Tom Leslie Howard |
Daisy Ann Harding |
Cecilia Myrna Loy |
Released by RKO Directed by Edward H. Griffith and George Cukor Run time: 85 minutes |
Proof That It’s a Pre-Code Film
- Tom, our lead, has been intimate in the past with Daisy and really desperately wants to be intimate with Cecilia, going so far as to putting a ring on the latter. That doesn’t necessarily solve all of his problems.
- “You haven’t any clothes on. Go, go dress quickly.”
- Leslie Howard talks about his past, and what it cost at his favorite place to stay: “Twenty guineas. On the mantelpiece.”
The Animal Kingdom: Chewed Up
“A foolish virgin, me…. Oh. Foolish, anyway.”
The Animal Kingdom is what we can refer to as ‘a sophisticated drama’, one which fulcrums on sex and desire and money and power, all told with emotionally charged dialogue and relationships scrunched up into an inch of their lives.
Tom (Howard) is a spoiled rich kid with artistic leanings– leaning so far as to keep an intimate mistress named Daisy (Harding). Daisy is an artist who does magazine covers but strives for more. While the sex has been agreeable, neither see much of a future for a relationship until Tom falls for socialite Cecilia (Myrna Loy), whom his father heartily approves of. The only trouble is that he’s about to tell Daisy of his engagement to Cecilia the same night Daisy reveals her true feelings for Tom.

Entries for finding text and elements
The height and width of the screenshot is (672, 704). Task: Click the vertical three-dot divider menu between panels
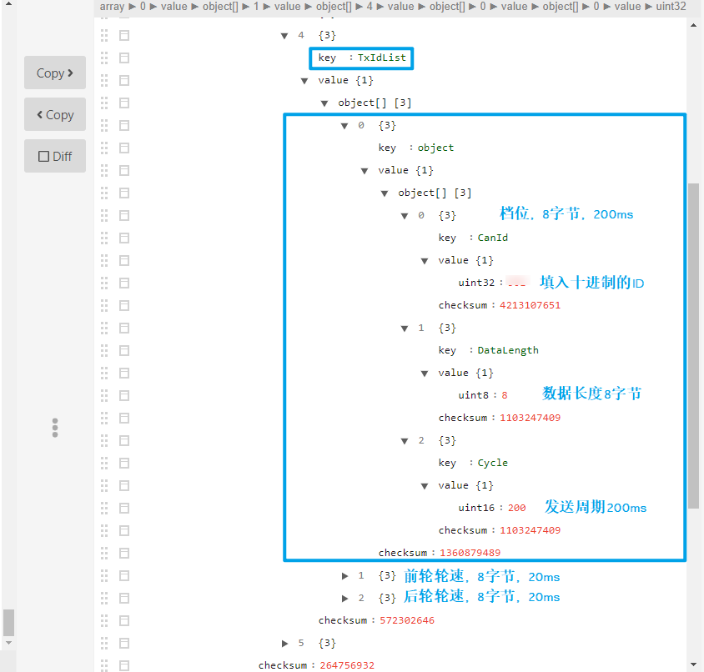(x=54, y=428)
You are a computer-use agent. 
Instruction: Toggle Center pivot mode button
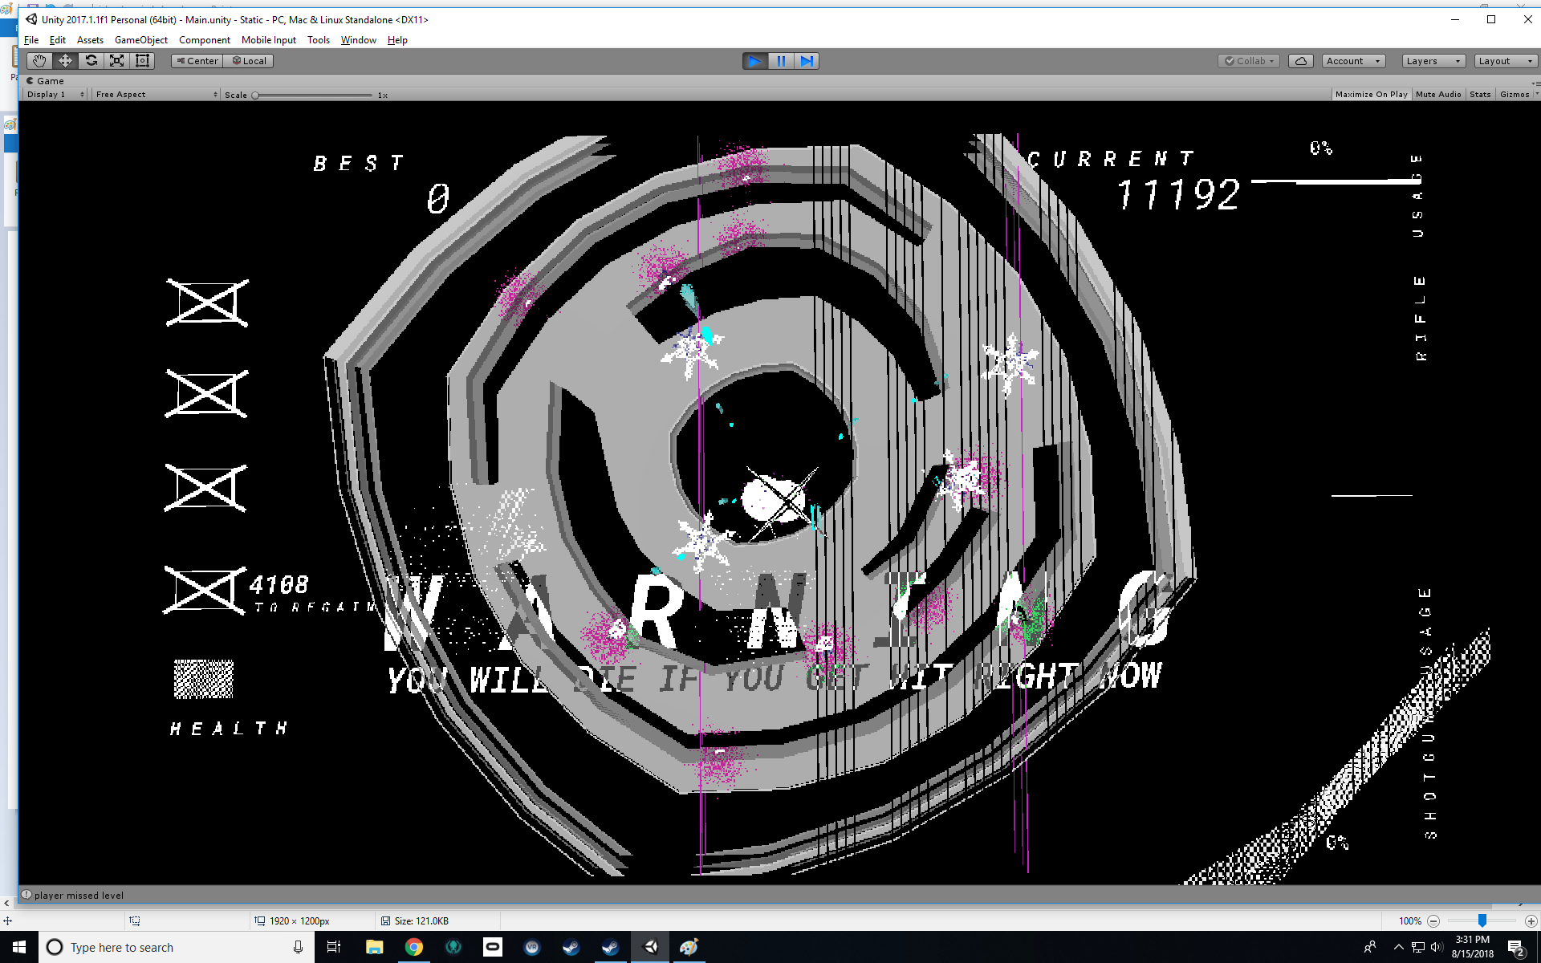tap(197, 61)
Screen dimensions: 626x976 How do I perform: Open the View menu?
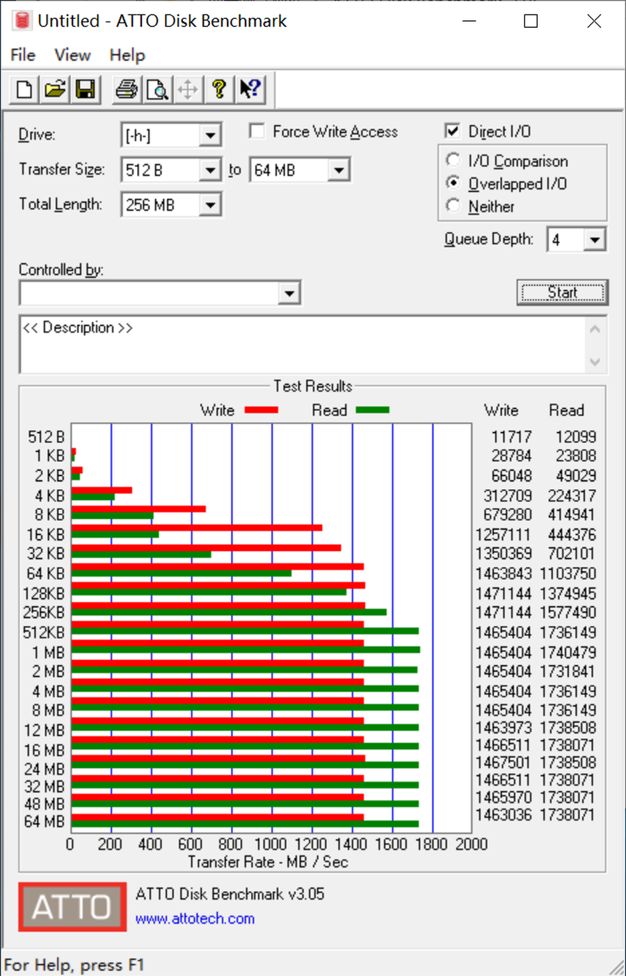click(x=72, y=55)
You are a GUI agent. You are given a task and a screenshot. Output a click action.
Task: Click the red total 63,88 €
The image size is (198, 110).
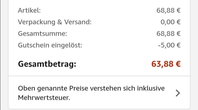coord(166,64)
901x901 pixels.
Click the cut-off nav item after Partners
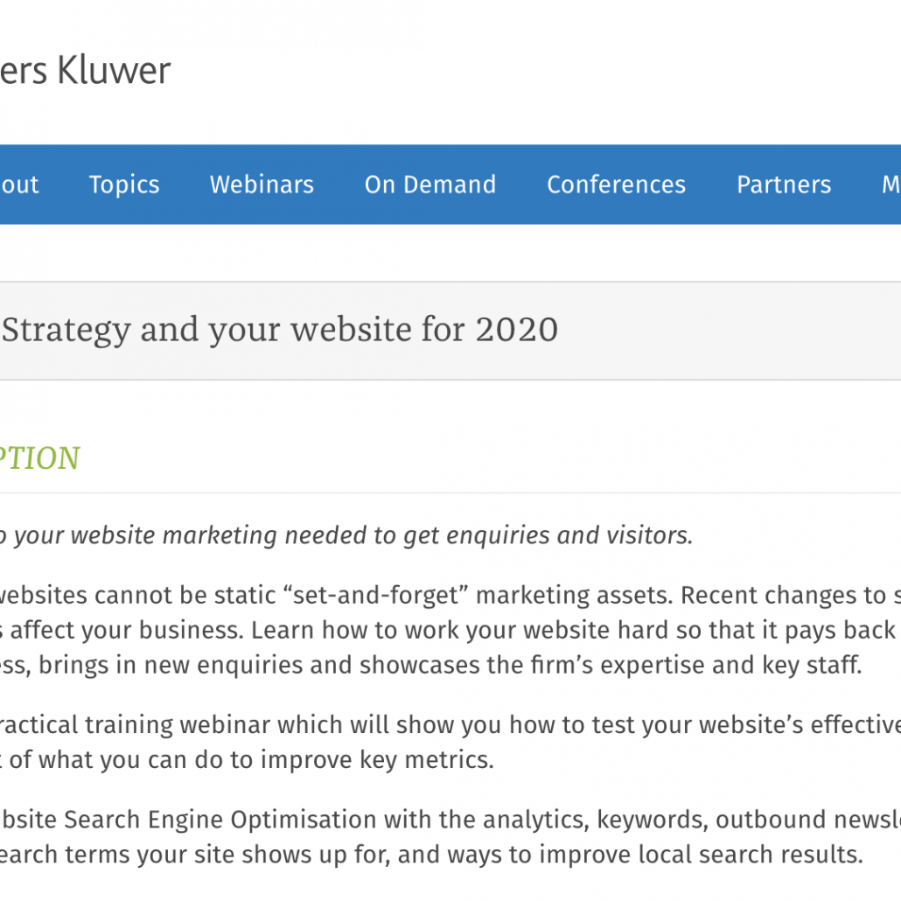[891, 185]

**TASKS TO COMPLETE**
(1) Answer these questions from the review of The Animal Kingdom:
(a) What is the film's run time?
(b) What kind of art work does Daisy do?
(c) Who directed the film?
(2) Pick up the review of The Animal Kingdom after its last sentence and keep writing it.

**EXPECTED RESPONSES**
(1)
(a) 85 minutes
(b) Magazine covers
(c) Edward H. Griffith and George Cukor

(2)
One of those ‘missed connections’ romances ensue, where no one is quite in the right place at the right time to truly be in love. This is leavened, to a degree, by William Gargan as ‘Red’, a former boxer that Tom keeps as a valet to add some color to the picture and to try and make Tom seem less insufferable, to mixed success.
What it comes down to is a rather trite ‘snobs versus slobs’ allegory– rich Cecelia versus down-to-earth Daisy. Tom is briefly tempted to the pampered life by Cecilia’s allure (my entire character note on him reads “super-horny Leslie Howard makes some mistakes”), but, in the end, he’s just too cool for those stuffy losers. This ideal of art triumphing over money continues to be a liberating one in films– all those punks upstairs have is a gilded whorehouse– but here it lacks much depth or intrigue.
Tom’s charms are lost on me, with Howard lighting up far more with Gargan than either romantic lead. Meanwhile, Daisy is, as played by Harding, too fluttery to really have been anything but transparent in her affection for Tom.
Loy’s Cecilia is the brightest attraction, figuratively and literally. Still in transition between her exotic roles and her more sophisticated fare, here she is blatantly naked in her intentions and desires. She is willing to use sex to whip her deadbeat husband into what she considers a successful one– a man who fits into the mold his father had made him.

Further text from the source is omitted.